Another consequence of laparoscopy can be slow bleeding from small vessels. Their contents gradually fill the stomach. The cause is unresolved or undetected injuries during laparoscopy. After surgery, hematomas, hernias, and purulent inflammation may very rarely appear.

Rehabilitation period

There is practically no rehabilitation period. Immediately after laparoscopy, you need to actively move in bed to avoid complications. You can start walking after 5-7 hours. This prevents the formation of intestinal paresis. Women are discharged from the hospital after 7 hours or the next day.

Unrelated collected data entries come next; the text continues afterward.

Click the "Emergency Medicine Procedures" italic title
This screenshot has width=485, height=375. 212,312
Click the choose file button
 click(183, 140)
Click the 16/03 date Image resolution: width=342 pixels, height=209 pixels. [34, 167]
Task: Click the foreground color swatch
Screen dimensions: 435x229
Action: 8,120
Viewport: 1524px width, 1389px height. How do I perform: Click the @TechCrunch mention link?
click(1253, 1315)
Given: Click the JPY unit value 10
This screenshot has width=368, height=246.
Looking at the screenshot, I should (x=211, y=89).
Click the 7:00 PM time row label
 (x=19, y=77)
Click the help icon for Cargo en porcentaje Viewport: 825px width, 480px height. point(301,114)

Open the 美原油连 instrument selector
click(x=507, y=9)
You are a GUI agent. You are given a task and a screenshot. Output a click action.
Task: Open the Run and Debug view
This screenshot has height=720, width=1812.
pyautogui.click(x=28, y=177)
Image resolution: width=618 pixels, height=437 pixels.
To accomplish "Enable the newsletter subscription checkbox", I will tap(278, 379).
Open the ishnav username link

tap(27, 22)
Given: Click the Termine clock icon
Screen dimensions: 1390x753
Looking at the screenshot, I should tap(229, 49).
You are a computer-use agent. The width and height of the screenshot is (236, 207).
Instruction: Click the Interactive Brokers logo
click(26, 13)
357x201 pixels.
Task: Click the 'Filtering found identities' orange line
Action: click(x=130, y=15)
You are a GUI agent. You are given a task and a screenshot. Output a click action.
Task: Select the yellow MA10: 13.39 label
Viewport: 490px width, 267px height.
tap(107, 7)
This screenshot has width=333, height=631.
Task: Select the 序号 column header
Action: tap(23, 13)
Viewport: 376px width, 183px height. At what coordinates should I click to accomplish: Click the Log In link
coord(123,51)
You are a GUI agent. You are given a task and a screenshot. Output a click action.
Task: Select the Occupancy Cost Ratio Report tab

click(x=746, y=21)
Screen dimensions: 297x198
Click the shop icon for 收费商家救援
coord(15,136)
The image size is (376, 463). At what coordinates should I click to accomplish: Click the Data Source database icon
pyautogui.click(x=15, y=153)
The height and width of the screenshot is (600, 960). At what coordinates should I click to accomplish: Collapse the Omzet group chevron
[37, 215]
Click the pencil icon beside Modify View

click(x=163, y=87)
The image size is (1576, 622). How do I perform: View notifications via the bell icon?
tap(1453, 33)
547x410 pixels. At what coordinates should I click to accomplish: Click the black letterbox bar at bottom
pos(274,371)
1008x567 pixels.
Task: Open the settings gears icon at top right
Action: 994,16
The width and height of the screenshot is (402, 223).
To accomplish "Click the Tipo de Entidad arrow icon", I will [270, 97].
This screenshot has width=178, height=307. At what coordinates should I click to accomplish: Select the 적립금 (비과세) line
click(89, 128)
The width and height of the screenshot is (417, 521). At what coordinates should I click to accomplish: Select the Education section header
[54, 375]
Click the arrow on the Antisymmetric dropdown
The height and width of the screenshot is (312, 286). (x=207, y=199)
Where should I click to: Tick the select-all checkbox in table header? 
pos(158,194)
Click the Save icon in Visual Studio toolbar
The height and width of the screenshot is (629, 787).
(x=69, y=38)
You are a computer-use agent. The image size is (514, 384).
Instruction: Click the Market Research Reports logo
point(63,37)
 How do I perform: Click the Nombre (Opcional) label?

Slight pain in the abdomen and lower back persists only for a few hours after laparoscopy. Painkillers are not required. After laparoscopy surgery, it is sometimes observed slight increase temperatures in the evening. Discharge in the form of ichor or mucus may continue for another week or two. Then they disappear on their own.

On this moment Laparoscopy is the least traumatic method of performing operations or diagnostics. Women are more often examined and treated. The risk of complications and severe consequences is practically excluded. After the operation there are no scars left, the method is characterized by low blood loss.